Although the literature is replete with references to native
speaker assessment of speaking and writing performance, it seems that
only two studies on rater variability are related to pragmatic rating
(Taguchi, 2011; Youn, 2007). Taguchi studied native speakers'
ratings of two types of speech acts produced by EFL learners. The data
revealed similarities and differences in the raters' use of
pragmatic norms and social rules in evaluating the appropriateness of
speech acts. Focusing on Korean as a foreign language, Youn's study
showed different degrees of severity in native Korean raters'
ratings of speech act performance. However, there is no mention of
native raters' criteria compared with nonnative raters' on
pragmatic assessment. As a result, this issue is still underexplored.
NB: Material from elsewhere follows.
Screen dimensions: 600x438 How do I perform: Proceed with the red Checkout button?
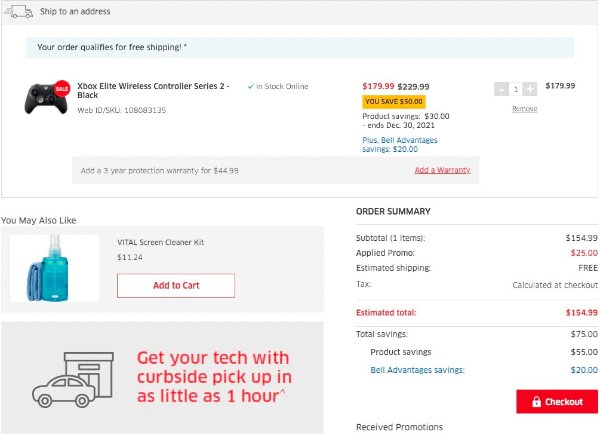pos(557,402)
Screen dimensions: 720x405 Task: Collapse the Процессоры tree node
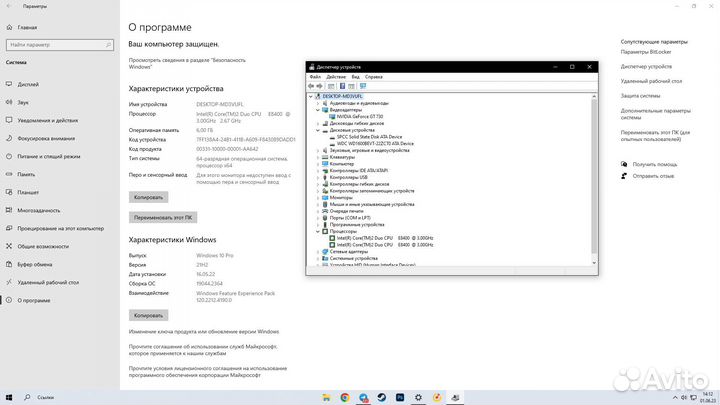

Refusal: Nature and Strategies
Refusal functions as a response to an initiating act and is
considered to be a speech act in which "a speaker fails to engage
in an action proposed by the interlocutor" (Chen, Ye, & Zhang,
1995, p. 121). Refusal is a face-threatening act because it contradicts
the listener's wants. The negotiation of refusal entails frequent
attempts at directness or indirectness and also other degrees of
politeness appropriate to the situation (Eslami, 2010). In addition,
refusal behaviours vary across cultures, and pragmatic transfer occurs
as learners rely on their "deeply held native values to carry out
complicated and face-threatening speech acts like refusals" (Beebe,
Takahashi, & Uliss-Weltz, 1990, p. 68). Hence, a proper
understanding and production of refusal and, in turn, its rating require
a certain amount of culture-specific knowledge.
As refusal is face-threatening, it usually involves a long
negotiated sequence, and its form and content vary, depending on
situational variables such as power, distance, and imposition. Saying
"no" to requests, invitations, offers, and suggestions is a
kind of dispreferred action that is typically complex, mitigated,
indirect, and accompanied by prefaces, hesitations, repairs, apologies,
and accounts (e.g., Levinson, 1983; Pomerantz, 1984).
Various strategies should be employed to avoid offending one's
interlocutors. Takahashi and Beebe (1987) noted that an inability to say
"no" politely will lead to an offense. Due to the different
nature of this speech act, as well as some degree of risk-taking
involved in refusing, pragmatic knowledge helps EFL learners realize
appropriate strategies. However, a layer of complexity related to
cultural issues exists and, in some cases, such as found in Ishihara and
Tarone's (2009) study, L2 speakers intentionally resist what they
perceive as native-speaker norms.
Beebe et al. (1990) categorized refusal into semantic formulas and
adjuncts appropriate for refusal strategies. This taxonomy includes both
direct and indirect strategies. In the direct category, two semantic
formulas are included. They are performative (e.g., I refuse it) and
nonperformative statements (e.g., I can't). In indirect strategies,
there are 11 semantic formulas: statement of regret, wish,
excuse/reason/explanation, statement of alternative, set condition for
future or past acceptance, promise of future acceptance, statement of
principle, statement of philosophy, attempt to dissuade interlocutor,
acceptance that functions as a refusal, and avoidance.
The Current Study
This study was aimed at investigating native English speaking
raters' and nonnative English speaking raters' criteria for
rating the EFL learners' pragmatic production of refusals. To do
so, the following research questions were addressed:
1. What criteria are used by native and nonnative English speaking
raters in rating the speech act of refusal produced by EFL learners?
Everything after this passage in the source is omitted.